My problem setup is as follows: Python 3.7, Pandas version 1.0.3, and sklearn version 0.22.1. I am applying a StandardScaler (to every column of a float matrix) per usual. However, the columns that I get out do not have standard deviation =1, while their mean values are (approximately) 0.
I am not sure what is going wrong here, I have checked whether the scaler
got confused and standardised the rows instead but that does not seem to be the case.

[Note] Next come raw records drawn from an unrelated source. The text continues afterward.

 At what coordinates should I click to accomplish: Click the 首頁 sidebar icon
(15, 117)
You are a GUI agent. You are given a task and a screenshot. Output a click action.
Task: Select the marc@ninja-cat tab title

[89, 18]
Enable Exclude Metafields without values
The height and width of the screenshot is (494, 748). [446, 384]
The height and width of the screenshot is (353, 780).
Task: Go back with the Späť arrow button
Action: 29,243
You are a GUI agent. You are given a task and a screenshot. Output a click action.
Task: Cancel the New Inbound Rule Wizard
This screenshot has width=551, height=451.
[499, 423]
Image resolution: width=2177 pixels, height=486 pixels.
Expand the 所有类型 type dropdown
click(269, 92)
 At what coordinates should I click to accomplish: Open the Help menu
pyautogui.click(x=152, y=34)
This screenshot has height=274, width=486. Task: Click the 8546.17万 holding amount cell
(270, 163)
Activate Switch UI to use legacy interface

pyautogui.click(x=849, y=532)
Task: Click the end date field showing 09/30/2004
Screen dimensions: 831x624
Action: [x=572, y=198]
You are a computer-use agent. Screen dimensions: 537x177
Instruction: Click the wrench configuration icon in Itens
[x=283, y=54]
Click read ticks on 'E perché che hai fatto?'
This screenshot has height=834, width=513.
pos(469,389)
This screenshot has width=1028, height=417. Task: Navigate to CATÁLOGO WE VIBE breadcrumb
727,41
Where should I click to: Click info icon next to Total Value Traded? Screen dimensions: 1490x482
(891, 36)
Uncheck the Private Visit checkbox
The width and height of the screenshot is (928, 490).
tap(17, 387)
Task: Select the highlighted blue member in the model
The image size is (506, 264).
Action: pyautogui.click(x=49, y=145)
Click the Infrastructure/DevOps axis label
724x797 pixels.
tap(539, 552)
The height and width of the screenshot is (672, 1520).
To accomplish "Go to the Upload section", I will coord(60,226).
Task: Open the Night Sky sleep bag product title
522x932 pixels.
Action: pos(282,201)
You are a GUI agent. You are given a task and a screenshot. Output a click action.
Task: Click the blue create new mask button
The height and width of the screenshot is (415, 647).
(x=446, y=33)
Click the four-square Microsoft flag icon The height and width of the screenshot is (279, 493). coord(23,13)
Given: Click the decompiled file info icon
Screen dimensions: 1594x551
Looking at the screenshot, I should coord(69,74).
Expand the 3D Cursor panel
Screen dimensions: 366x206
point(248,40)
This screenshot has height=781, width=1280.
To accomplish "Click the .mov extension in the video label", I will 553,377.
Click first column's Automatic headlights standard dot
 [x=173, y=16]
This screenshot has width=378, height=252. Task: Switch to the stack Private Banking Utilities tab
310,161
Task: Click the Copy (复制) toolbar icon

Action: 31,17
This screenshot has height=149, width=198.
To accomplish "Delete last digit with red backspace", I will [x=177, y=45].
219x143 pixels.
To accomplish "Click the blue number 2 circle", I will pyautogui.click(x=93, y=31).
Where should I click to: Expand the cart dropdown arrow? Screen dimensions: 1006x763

from sklearn.preprocessing import StandardScaler
import pandas as pd
import numpy as np
np.random.seed(1)
row_size = 5
n_obs = 100
X = pd.DataFrame(np.random.randint(0,1000,n_obs).reshape((row_size,int(n_obs/row_size)))
scaler = StandardScaler()
scaler.fit(X)
X_out = scaler.transform(X)
X_out = pd.DataFrame(X_out)
All columns have standard deviation 1.1180...
as opposed to 1.
X_out[0].mean()
>>Out[2]: 4.4408920985006264e-17
X_out[0].std()
>>Out[3]: 1.1180339887498947
EDIT:
I have realised as I increase row_size
above, e.g. from 5 to 10 and 100, the standard deviation of the columns approach 1. So maybe this is to do with the bias of the variance estimator getting smaller as n increases(?). However it does not make sense that I can get unit variance by manually implementing (col[i]- col[i].mean() )/ col[i].std()
but the StandardScaler struggles...